LUCES PARA LA VIDA CRISTIANA

Sufre quien no es correspondido en su amor. Se queda solo quien se niega a amar o no alcanza ser amado o amada. ¿Y no es espantosa y angustiante esa soledad? ¿No es a quedarnos sin nadie a lo que más le tememos y huimos? ¿No hemos sido alguna vez o somos acaso ahora infinitamente tristes cuando experimentamos la ausencia de alguien que nos ame verdaderamente? ¿Quién resiste la soledad, ese sentirse abandonado, sin nadie que lo valore o se preocupe por uno?

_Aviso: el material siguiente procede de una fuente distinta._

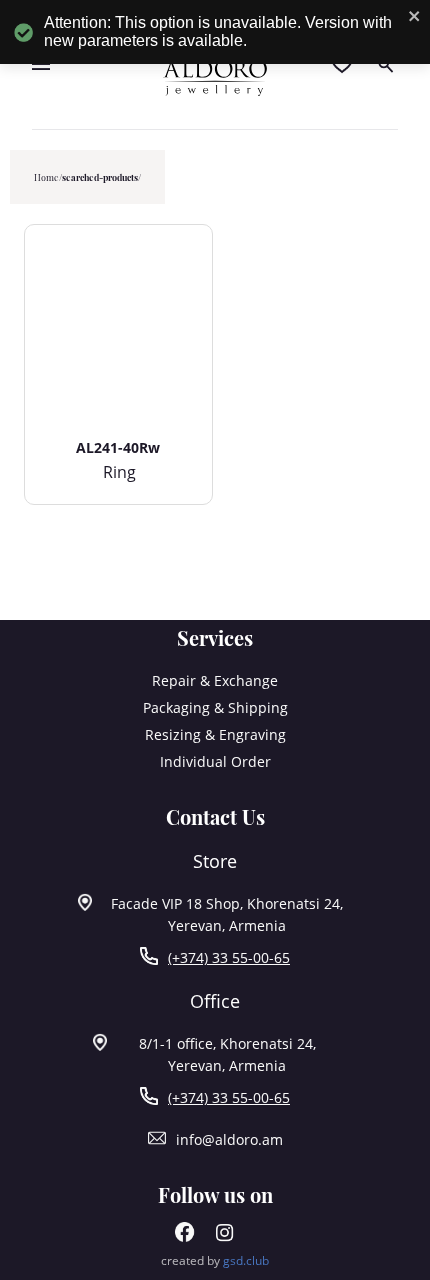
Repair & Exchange (215, 680)
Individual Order (215, 761)
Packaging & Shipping (215, 707)
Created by (215, 1260)
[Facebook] (185, 1236)
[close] (415, 17)
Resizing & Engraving (215, 734)
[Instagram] (225, 1236)
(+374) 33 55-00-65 (229, 957)
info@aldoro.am (229, 1139)
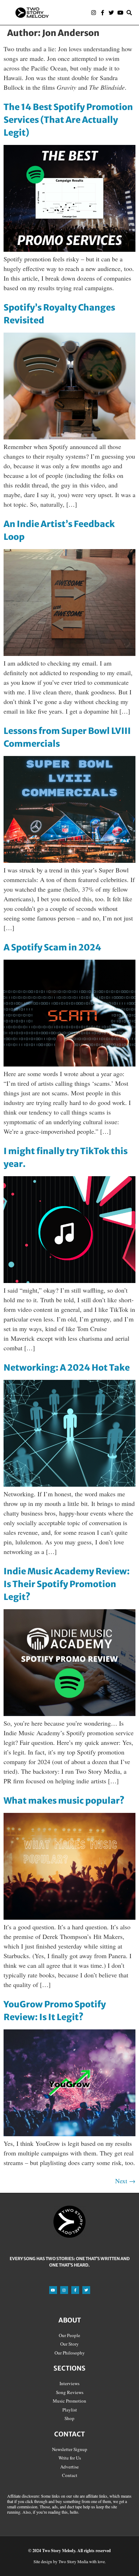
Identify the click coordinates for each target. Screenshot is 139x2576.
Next (125, 2180)
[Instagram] (93, 12)
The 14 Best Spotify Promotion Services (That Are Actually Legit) (68, 119)
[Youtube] (120, 12)
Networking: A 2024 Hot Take (67, 1367)
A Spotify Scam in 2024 (52, 947)
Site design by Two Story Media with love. (70, 2561)
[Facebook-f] (102, 12)
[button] (72, 13)
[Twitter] (111, 12)
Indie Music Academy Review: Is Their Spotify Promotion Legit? (67, 1584)
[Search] (129, 12)
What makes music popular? (64, 1800)
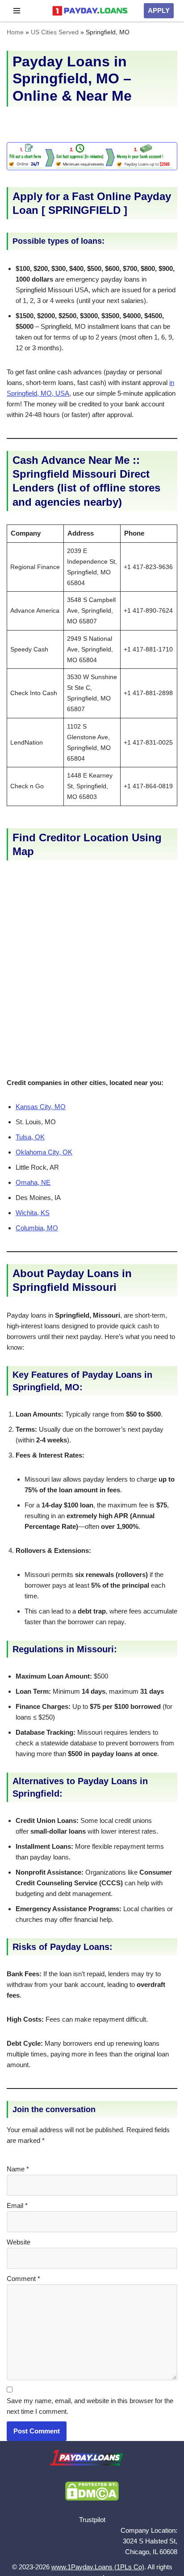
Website (18, 2242)
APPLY (159, 10)
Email (17, 2205)
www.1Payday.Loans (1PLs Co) (97, 2567)
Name (18, 2169)
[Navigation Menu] (17, 11)
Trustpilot (92, 2519)
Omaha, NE (33, 1182)
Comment (23, 2278)
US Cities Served (55, 32)
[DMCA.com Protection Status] (92, 2498)
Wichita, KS (33, 1212)
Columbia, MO (37, 1228)
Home (15, 32)
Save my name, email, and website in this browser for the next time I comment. (90, 2406)
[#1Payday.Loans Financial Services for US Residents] (89, 10)
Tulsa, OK (30, 1137)
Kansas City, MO (41, 1106)
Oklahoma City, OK (44, 1152)
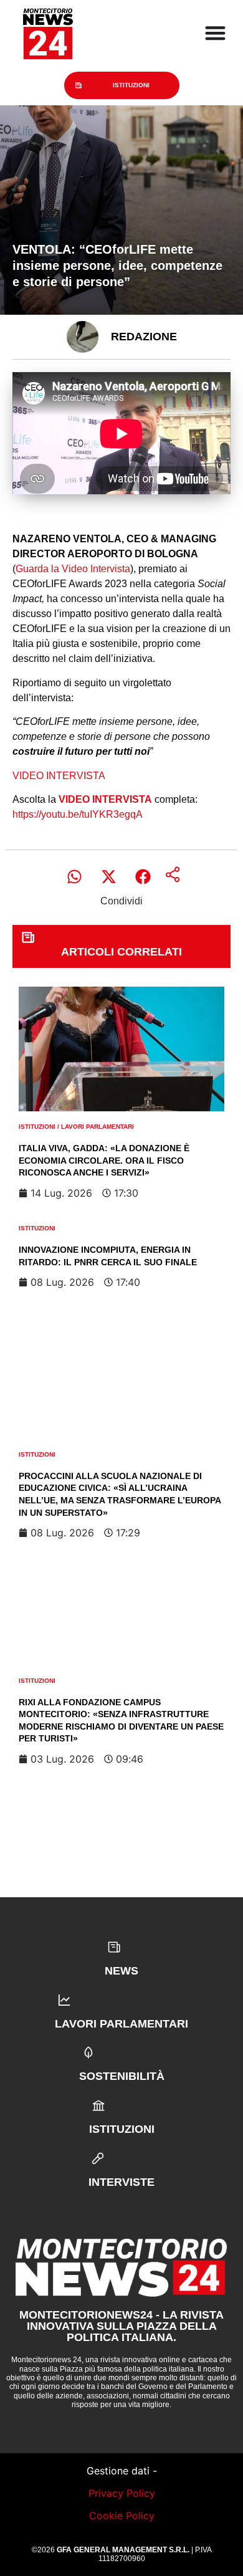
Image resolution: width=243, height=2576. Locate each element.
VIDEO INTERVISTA (58, 775)
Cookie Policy (122, 2515)
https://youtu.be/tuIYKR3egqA (77, 814)
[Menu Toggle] (215, 33)
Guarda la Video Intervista (73, 568)
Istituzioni (131, 85)
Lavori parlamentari (97, 1126)
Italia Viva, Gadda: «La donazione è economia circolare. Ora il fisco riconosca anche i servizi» (104, 1160)
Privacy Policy (121, 2493)
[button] (74, 877)
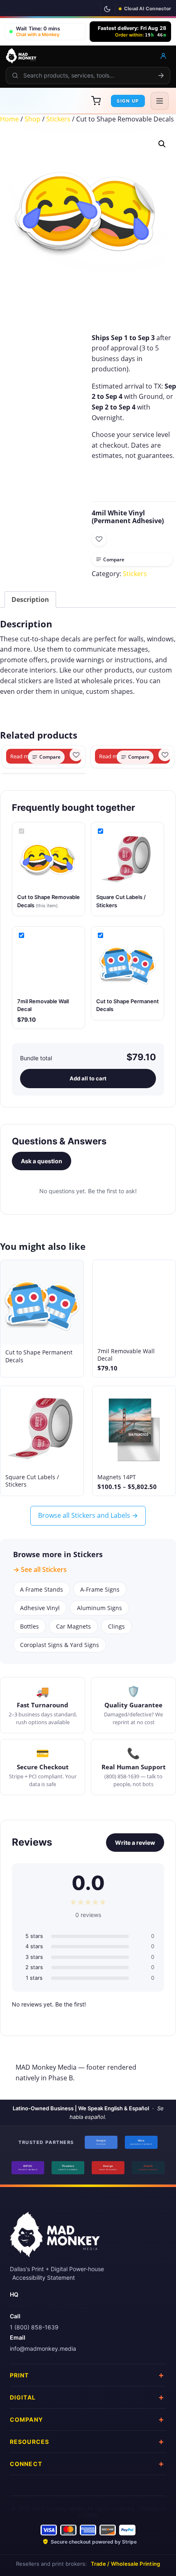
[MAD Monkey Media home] (21, 56)
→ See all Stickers (40, 1569)
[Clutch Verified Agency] (148, 2168)
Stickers (58, 119)
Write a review (135, 1842)
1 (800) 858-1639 (34, 2327)
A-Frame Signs (100, 1589)
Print (19, 2374)
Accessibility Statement (43, 2277)
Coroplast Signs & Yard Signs (59, 1645)
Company (26, 2419)
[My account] (163, 56)
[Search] (161, 75)
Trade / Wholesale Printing (125, 2563)
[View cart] (95, 101)
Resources (29, 2441)
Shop (33, 119)
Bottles (29, 1626)
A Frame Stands (41, 1589)
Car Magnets (73, 1626)
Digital (23, 2396)
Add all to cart (88, 1078)
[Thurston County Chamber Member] (68, 2168)
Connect (26, 2463)
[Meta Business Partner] (141, 2142)
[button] (45, 31)
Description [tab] (30, 599)
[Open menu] (160, 101)
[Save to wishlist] (99, 538)
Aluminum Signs (99, 1608)
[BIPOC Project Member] (27, 2168)
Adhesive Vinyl (40, 1608)
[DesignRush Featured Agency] (108, 2168)
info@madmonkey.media (43, 2348)
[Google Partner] (101, 2142)
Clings (116, 1626)
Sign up (128, 101)
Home (9, 119)
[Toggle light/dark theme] (107, 9)
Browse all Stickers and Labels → (88, 1515)
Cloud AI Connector (147, 8)
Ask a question (41, 1161)
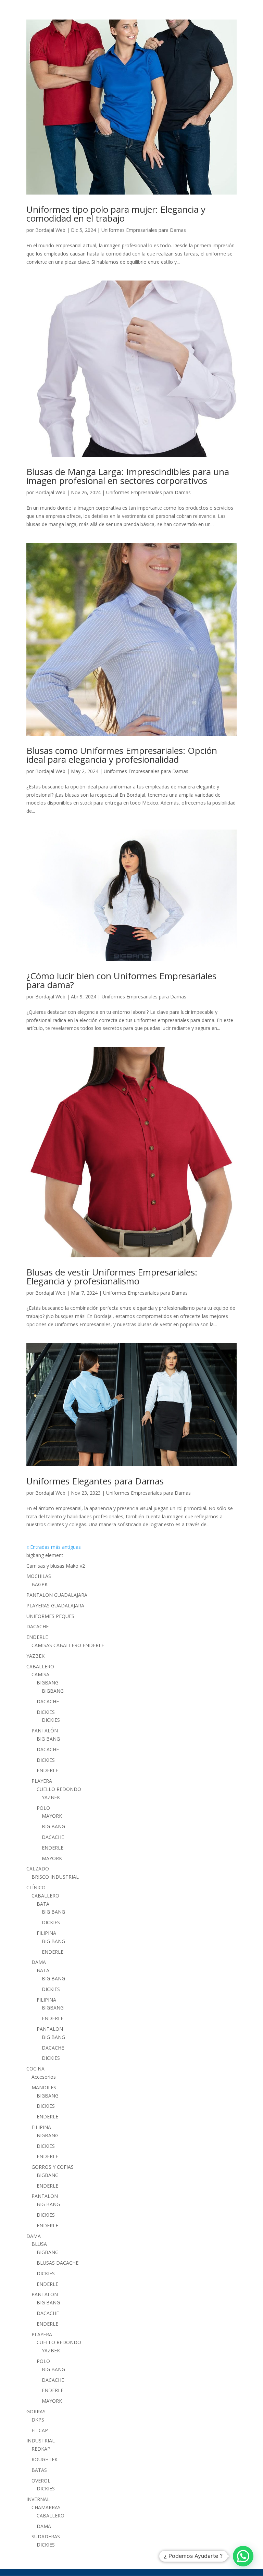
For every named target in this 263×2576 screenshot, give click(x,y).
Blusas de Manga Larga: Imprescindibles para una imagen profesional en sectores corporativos (127, 476)
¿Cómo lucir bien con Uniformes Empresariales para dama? (121, 980)
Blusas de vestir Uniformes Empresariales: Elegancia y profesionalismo (111, 1276)
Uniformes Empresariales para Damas (143, 230)
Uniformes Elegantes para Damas (95, 1481)
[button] (243, 2556)
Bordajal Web (50, 230)
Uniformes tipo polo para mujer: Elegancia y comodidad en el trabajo (115, 213)
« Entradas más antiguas (53, 1547)
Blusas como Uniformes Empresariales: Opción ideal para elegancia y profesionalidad (121, 755)
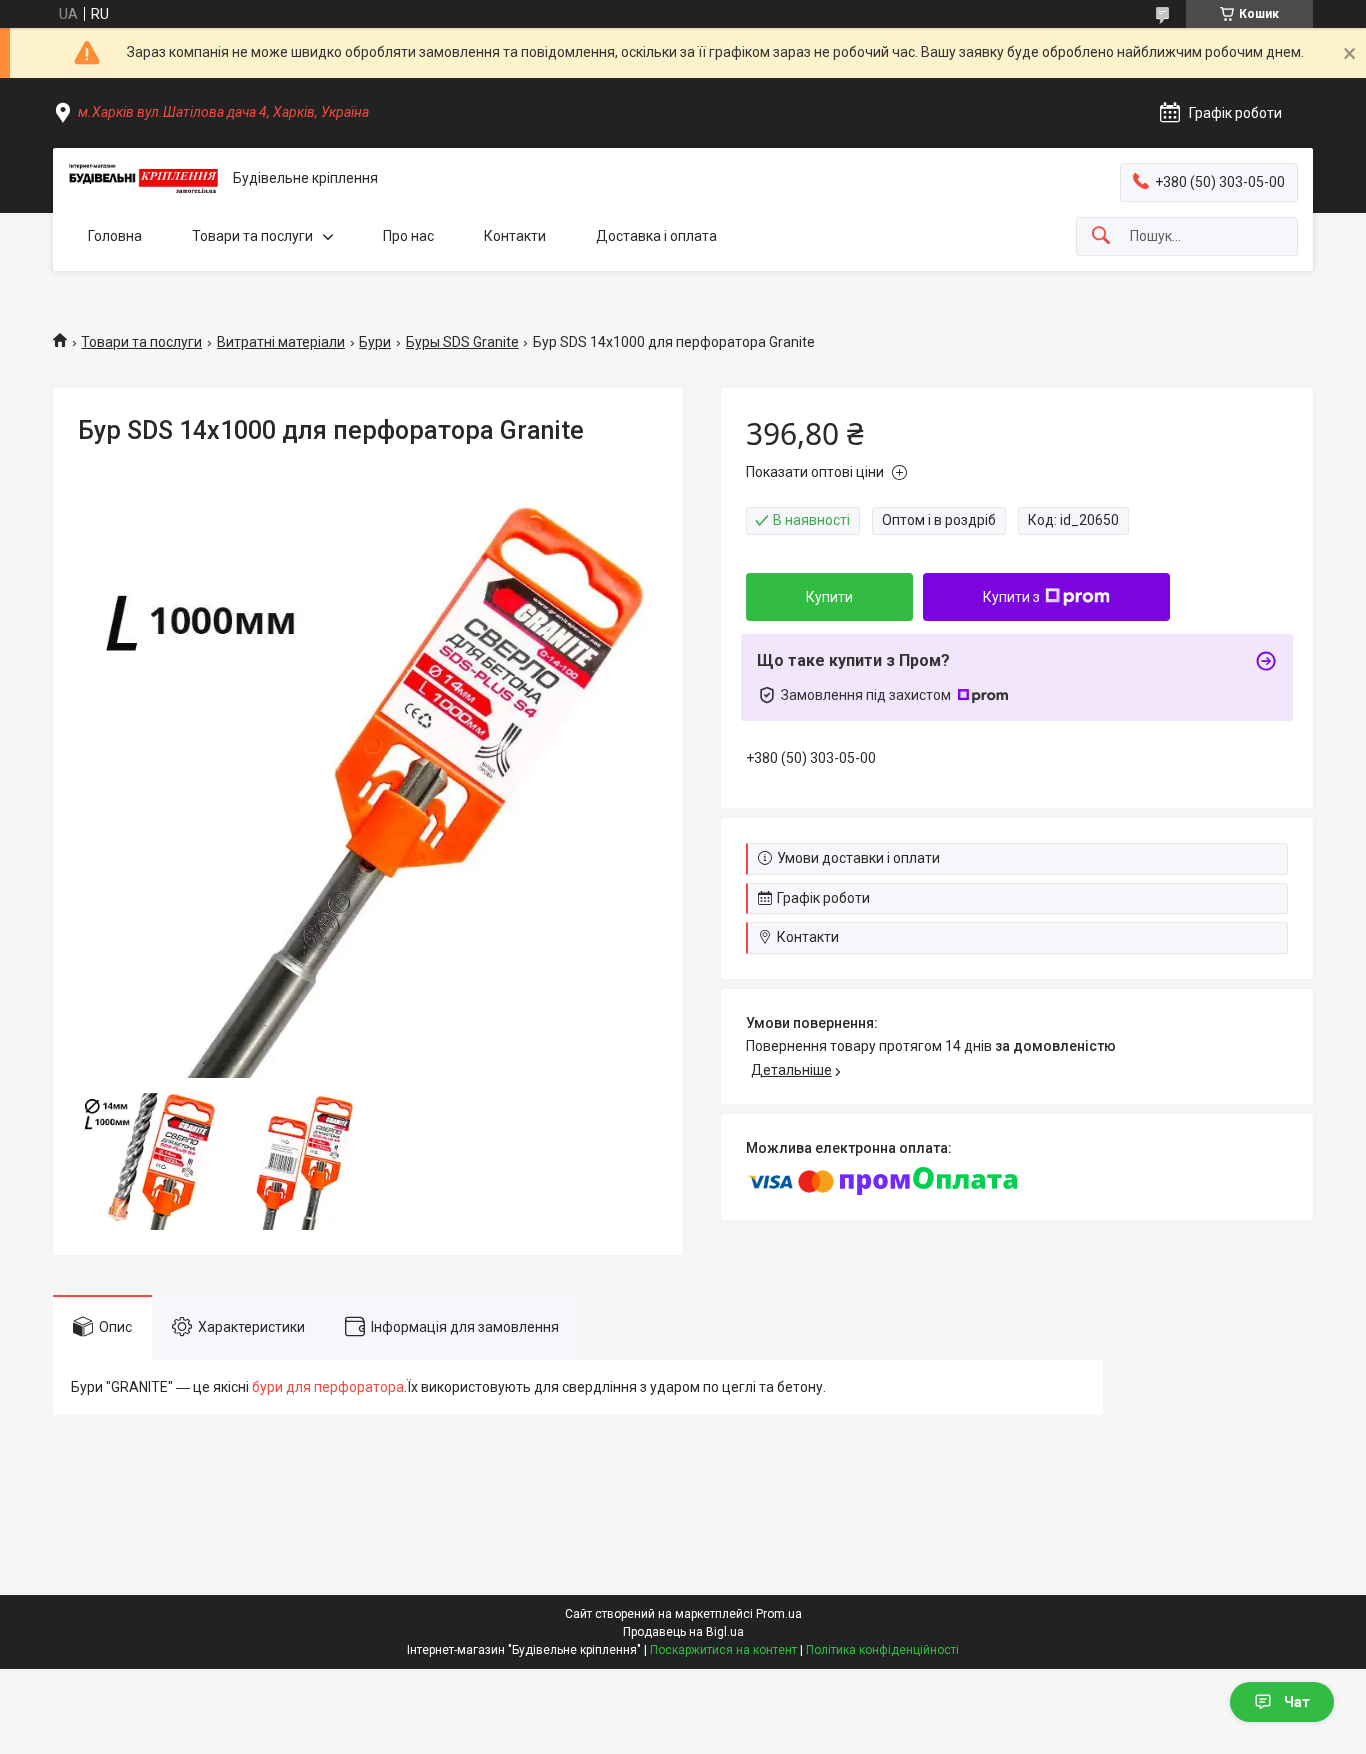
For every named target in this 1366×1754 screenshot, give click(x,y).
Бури (375, 342)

En la soledad la alegría por la vida se extingue poco a poco y el sufrimiento se hace a veces insoportable.

Y es que así somos: ¡necesitamos de otros “tú” humanos, necesitamos de la comunión profunda con esos otros seres semejantes a nosotros, necesitamos amar y ser amados para ser felices! Llámese amor paternal o filial, amor fraternal, amor de enamorados o esposos, o amor de amistad. Necesitamos vivir el amor, y nuestra vida se llena de luz, se hace hermosa y plena de sentido cuando lo vivimos. Es entonces cuando descubrimos que nuestra felicidad finalmente no depende de cuánto dinero tengamos, de cuántos éxitos en la vida logremos o de cuánta fama y poder alcancemos, tampoco de cuántos placeres gocemos y disfrutemos, sino de cuánto amemos y seamos amados de verdad.

Pero, ¿por qué es ésta una necesidad para nosotros? Experimentamos en nosotros esa profunda “hambre” de amor y comunión porque hemos sido creados por Dios, que es Amor (1Jn 4,8.16), para el amor. ¿Pero es posible alcanzar ese amor al que aspira intensamente el corazón humano? ¡Sí! Y el camino es abrirnos al amor de Dios, dejándonos amar por Él, amándolo a Él sobre todo y con todo nuestro ser. De ese modo entramos en comunión con aquel “Tú” por excelencia que responde verdaderamente a nuestros intensos anhelos de amor, para que nutridos de ese amor divino, podamos al mismo tiempo amar como Él, con su mismo amor, a nosotros mismos y a nuestros semejantes.

En efecto, quien pone a Dios en el centro de sus amores, no limita su amor a sólo Dios, no ama menos a los demás, nada “pierde” o renuncia al amor humano, sino que experimenta cómo su corazón se ensancha cada vez más, su amor se purifica, crece, madura, enciende su vida y se expresa en lazos de verdadera amistad, de un auténtico amor humano que nunca pasará, porque Dios no pasa nunca, y quien lo ama a Él y en Él ama a todos, permanecerá también en eterna comunión con todos aquellos o aquellas a quienes ama.

No olvidemos que quien ama a Dios sobre todo, ama a sus semejantes como Él los ama. Nuestra vida está llamada a transformarse en una manifestación del amor de Dios para con todos los seres humanos sin excepción, un amor que se hace palpable en la misericordia, la caridad y la solidaridad con el prójimo. Ese, en realidad, es el camino más seguro para crecer en el amor a Dios: amar al prójimo.